→ About this exercise: Output all of the data below exactly as given.

→ Entries supplied:
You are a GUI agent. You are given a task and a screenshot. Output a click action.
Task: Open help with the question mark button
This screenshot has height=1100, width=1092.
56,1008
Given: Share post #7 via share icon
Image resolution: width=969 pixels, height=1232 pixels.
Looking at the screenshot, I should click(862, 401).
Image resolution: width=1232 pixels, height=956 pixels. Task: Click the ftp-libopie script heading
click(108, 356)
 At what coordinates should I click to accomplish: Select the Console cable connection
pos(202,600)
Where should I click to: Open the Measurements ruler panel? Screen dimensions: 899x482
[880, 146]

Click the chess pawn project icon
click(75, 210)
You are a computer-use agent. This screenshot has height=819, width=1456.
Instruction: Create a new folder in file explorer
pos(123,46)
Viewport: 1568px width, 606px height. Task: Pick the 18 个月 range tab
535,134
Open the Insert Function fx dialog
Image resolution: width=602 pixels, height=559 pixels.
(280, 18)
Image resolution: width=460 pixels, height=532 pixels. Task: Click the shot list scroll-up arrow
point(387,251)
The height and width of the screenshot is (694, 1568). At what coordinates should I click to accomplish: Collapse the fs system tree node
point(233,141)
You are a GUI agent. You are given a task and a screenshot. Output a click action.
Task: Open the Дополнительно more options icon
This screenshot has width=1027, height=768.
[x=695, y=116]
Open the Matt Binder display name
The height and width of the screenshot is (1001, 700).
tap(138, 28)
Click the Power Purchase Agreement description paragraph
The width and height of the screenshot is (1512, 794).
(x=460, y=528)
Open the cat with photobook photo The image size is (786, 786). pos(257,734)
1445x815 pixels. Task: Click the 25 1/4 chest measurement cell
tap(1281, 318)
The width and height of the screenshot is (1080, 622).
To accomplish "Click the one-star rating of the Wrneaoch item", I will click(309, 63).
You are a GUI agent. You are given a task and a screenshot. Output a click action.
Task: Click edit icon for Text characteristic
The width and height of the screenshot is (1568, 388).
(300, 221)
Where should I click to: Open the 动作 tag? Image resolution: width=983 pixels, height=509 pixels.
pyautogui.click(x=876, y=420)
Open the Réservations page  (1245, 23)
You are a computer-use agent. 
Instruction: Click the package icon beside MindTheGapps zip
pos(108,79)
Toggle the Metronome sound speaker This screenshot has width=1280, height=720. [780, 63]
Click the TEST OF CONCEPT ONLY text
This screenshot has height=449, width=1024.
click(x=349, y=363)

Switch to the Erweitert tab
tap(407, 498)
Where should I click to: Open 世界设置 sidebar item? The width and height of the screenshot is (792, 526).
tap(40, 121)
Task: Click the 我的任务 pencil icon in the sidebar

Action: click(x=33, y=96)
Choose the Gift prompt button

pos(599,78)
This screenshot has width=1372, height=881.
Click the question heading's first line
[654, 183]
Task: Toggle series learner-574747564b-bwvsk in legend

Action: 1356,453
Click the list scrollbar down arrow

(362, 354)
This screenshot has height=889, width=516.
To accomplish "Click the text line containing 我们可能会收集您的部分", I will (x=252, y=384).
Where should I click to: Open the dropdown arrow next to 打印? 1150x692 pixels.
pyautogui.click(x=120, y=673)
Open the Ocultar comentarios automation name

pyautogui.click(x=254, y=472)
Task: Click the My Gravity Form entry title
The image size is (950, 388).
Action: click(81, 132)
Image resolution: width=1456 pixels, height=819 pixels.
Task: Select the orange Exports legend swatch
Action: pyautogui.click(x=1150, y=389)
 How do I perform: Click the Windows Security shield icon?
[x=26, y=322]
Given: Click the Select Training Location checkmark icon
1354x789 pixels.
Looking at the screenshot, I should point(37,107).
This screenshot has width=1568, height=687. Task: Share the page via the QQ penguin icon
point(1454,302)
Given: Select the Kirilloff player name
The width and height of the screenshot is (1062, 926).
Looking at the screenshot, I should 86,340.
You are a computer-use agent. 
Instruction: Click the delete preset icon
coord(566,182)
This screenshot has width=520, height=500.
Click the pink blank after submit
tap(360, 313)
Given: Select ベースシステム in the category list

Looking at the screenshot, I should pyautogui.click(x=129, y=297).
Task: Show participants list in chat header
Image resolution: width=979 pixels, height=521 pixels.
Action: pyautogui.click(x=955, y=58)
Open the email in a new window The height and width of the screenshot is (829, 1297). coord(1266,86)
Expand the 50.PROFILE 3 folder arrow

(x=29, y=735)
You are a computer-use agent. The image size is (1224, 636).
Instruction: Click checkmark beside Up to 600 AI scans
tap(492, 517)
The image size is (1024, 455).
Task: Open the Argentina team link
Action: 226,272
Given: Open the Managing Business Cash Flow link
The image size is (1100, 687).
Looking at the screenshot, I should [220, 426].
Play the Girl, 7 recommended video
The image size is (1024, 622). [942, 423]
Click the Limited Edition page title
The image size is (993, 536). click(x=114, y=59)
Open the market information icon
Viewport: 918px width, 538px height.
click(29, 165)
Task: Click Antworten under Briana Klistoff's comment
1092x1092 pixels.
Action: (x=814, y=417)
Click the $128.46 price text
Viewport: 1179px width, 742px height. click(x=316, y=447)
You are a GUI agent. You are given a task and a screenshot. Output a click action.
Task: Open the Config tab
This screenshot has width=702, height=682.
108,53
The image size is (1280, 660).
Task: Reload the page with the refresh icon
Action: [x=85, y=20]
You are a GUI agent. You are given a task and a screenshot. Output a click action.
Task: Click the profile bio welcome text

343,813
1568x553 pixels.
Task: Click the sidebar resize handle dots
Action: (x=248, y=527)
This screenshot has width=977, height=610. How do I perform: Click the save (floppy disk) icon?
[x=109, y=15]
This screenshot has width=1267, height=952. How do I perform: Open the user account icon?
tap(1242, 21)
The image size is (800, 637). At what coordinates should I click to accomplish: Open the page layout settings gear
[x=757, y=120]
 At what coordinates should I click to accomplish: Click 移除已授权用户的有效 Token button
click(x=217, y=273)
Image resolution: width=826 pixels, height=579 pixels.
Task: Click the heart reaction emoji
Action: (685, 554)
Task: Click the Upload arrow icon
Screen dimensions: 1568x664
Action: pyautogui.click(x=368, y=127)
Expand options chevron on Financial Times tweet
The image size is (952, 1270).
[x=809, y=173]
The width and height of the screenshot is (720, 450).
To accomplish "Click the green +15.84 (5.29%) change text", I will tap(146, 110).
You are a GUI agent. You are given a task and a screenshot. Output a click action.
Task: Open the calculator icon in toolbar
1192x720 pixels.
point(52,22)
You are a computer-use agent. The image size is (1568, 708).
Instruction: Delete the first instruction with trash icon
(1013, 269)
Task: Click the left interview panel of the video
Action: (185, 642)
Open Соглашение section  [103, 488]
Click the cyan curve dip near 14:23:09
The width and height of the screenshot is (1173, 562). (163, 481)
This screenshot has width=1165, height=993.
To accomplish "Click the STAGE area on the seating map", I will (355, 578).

→ Expected output:
You are a GUI agent. You are given a task and a screenshot. Output a click action.
Task: Open help with the question mark button
This screenshot has height=1100, width=1092.
56,1008
Given: Share post #7 via share icon
Image resolution: width=969 pixels, height=1232 pixels.
Looking at the screenshot, I should click(862, 401).
Image resolution: width=1232 pixels, height=956 pixels. Task: Click the ftp-libopie script heading
click(108, 356)
 At what coordinates should I click to accomplish: Select the Console cable connection
pos(202,600)
Where should I click to: Open the Measurements ruler panel? Screen dimensions: 899x482
[880, 146]

Click the chess pawn project icon
click(75, 210)
You are a computer-use agent. This screenshot has height=819, width=1456.
Instruction: Create a new folder in file explorer
pos(123,46)
Viewport: 1568px width, 606px height. Task: Pick the 18 个月 range tab
535,134
Open the Insert Function fx dialog
Image resolution: width=602 pixels, height=559 pixels.
(280, 18)
Image resolution: width=460 pixels, height=532 pixels. Task: Click the shot list scroll-up arrow
point(387,251)
The height and width of the screenshot is (694, 1568). At what coordinates should I click to accomplish: Collapse the fs system tree node
point(233,141)
You are a GUI agent. You are given a task and a screenshot. Output a click action.
Task: Open the Дополнительно more options icon
This screenshot has width=1027, height=768.
[x=695, y=116]
Open the Matt Binder display name
The height and width of the screenshot is (1001, 700).
tap(138, 28)
Click the Power Purchase Agreement description paragraph
The width and height of the screenshot is (1512, 794).
(x=460, y=528)
Open the cat with photobook photo The image size is (786, 786). pos(257,734)
1445x815 pixels. Task: Click the 25 1/4 chest measurement cell
tap(1281, 318)
The width and height of the screenshot is (1080, 622).
To accomplish "Click the one-star rating of the Wrneaoch item", I will click(309, 63).
You are a GUI agent. You are given a task and a screenshot. Output a click action.
Task: Click edit icon for Text characteristic
The width and height of the screenshot is (1568, 388).
(300, 221)
Where should I click to: Open the 动作 tag? Image resolution: width=983 pixels, height=509 pixels.
pyautogui.click(x=876, y=420)
Open the Réservations page  (1245, 23)
You are a computer-use agent. 
Instruction: Click the package icon beside MindTheGapps zip
pos(108,79)
Toggle the Metronome sound speaker This screenshot has width=1280, height=720. [780, 63]
Click the TEST OF CONCEPT ONLY text
This screenshot has height=449, width=1024.
click(x=349, y=363)

Switch to the Erweitert tab
tap(407, 498)
Where should I click to: Open 世界设置 sidebar item? The width and height of the screenshot is (792, 526).
tap(40, 121)
Task: Click the 我的任务 pencil icon in the sidebar

Action: click(x=33, y=96)
Choose the Gift prompt button

pos(599,78)
This screenshot has width=1372, height=881.
Click the question heading's first line
[654, 183]
Task: Toggle series learner-574747564b-bwvsk in legend

Action: 1356,453
Click the list scrollbar down arrow

(362, 354)
This screenshot has height=889, width=516.
To accomplish "Click the text line containing 我们可能会收集您的部分", I will (x=252, y=384).
Where should I click to: Open the dropdown arrow next to 打印? 1150x692 pixels.
pyautogui.click(x=120, y=673)
Open the Ocultar comentarios automation name

pyautogui.click(x=254, y=472)
Task: Click the My Gravity Form entry title
The image size is (950, 388).
Action: click(81, 132)
Image resolution: width=1456 pixels, height=819 pixels.
Task: Select the orange Exports legend swatch
Action: pyautogui.click(x=1150, y=389)
 How do I perform: Click the Windows Security shield icon?
[x=26, y=322]
Given: Click the Select Training Location checkmark icon
1354x789 pixels.
Looking at the screenshot, I should point(37,107).
This screenshot has width=1568, height=687. Task: Share the page via the QQ penguin icon
point(1454,302)
Given: Select the Kirilloff player name
The width and height of the screenshot is (1062, 926).
Looking at the screenshot, I should 86,340.
You are a computer-use agent. 
Instruction: Click the delete preset icon
coord(566,182)
This screenshot has width=520, height=500.
Click the pink blank after submit
tap(360, 313)
Given: Select ベースシステム in the category list

Looking at the screenshot, I should pyautogui.click(x=129, y=297).
Task: Show participants list in chat header
Image resolution: width=979 pixels, height=521 pixels.
Action: pyautogui.click(x=955, y=58)
Open the email in a new window The height and width of the screenshot is (829, 1297). coord(1266,86)
Expand the 50.PROFILE 3 folder arrow

(x=29, y=735)
You are a computer-use agent. The image size is (1224, 636).
Instruction: Click checkmark beside Up to 600 AI scans
tap(492, 517)
The image size is (1024, 455).
Task: Open the Argentina team link
Action: 226,272
Given: Open the Managing Business Cash Flow link
The image size is (1100, 687).
Looking at the screenshot, I should [220, 426].
Play the Girl, 7 recommended video
The image size is (1024, 622). [942, 423]
Click the Limited Edition page title
The image size is (993, 536). click(x=114, y=59)
Open the market information icon
Viewport: 918px width, 538px height.
click(29, 165)
Task: Click Antworten under Briana Klistoff's comment
1092x1092 pixels.
Action: (x=814, y=417)
Click the $128.46 price text
Viewport: 1179px width, 742px height. click(x=316, y=447)
You are a GUI agent. You are given a task and a screenshot. Output a click action.
Task: Open the Config tab
This screenshot has width=702, height=682.
108,53
The image size is (1280, 660).
Task: Reload the page with the refresh icon
Action: [x=85, y=20]
You are a GUI agent. You are given a task and a screenshot. Output a click action.
Task: Click the profile bio welcome text

343,813
1568x553 pixels.
Task: Click the sidebar resize handle dots
Action: (x=248, y=527)
This screenshot has width=977, height=610. How do I perform: Click the save (floppy disk) icon?
[x=109, y=15]
This screenshot has width=1267, height=952. How do I perform: Open the user account icon?
tap(1242, 21)
The image size is (800, 637). At what coordinates should I click to accomplish: Open the page layout settings gear
[x=757, y=120]
 At what coordinates should I click to accomplish: Click 移除已授权用户的有效 Token button
click(x=217, y=273)
Image resolution: width=826 pixels, height=579 pixels.
Task: Click the heart reaction emoji
Action: (685, 554)
Task: Click the Upload arrow icon
Screen dimensions: 1568x664
Action: pyautogui.click(x=368, y=127)
Expand options chevron on Financial Times tweet
The image size is (952, 1270).
[x=809, y=173]
The width and height of the screenshot is (720, 450).
To accomplish "Click the green +15.84 (5.29%) change text", I will tap(146, 110).
You are a GUI agent. You are given a task and a screenshot. Output a click action.
Task: Open the calculator icon in toolbar
1192x720 pixels.
point(52,22)
You are a computer-use agent. The image size is (1568, 708).
Instruction: Delete the first instruction with trash icon
(1013, 269)
Task: Click the left interview panel of the video
Action: (185, 642)
Open Соглашение section  [103, 488]
Click the cyan curve dip near 14:23:09
The width and height of the screenshot is (1173, 562). (163, 481)
This screenshot has width=1165, height=993.
To accomplish "Click the STAGE area on the seating map", I will (355, 578).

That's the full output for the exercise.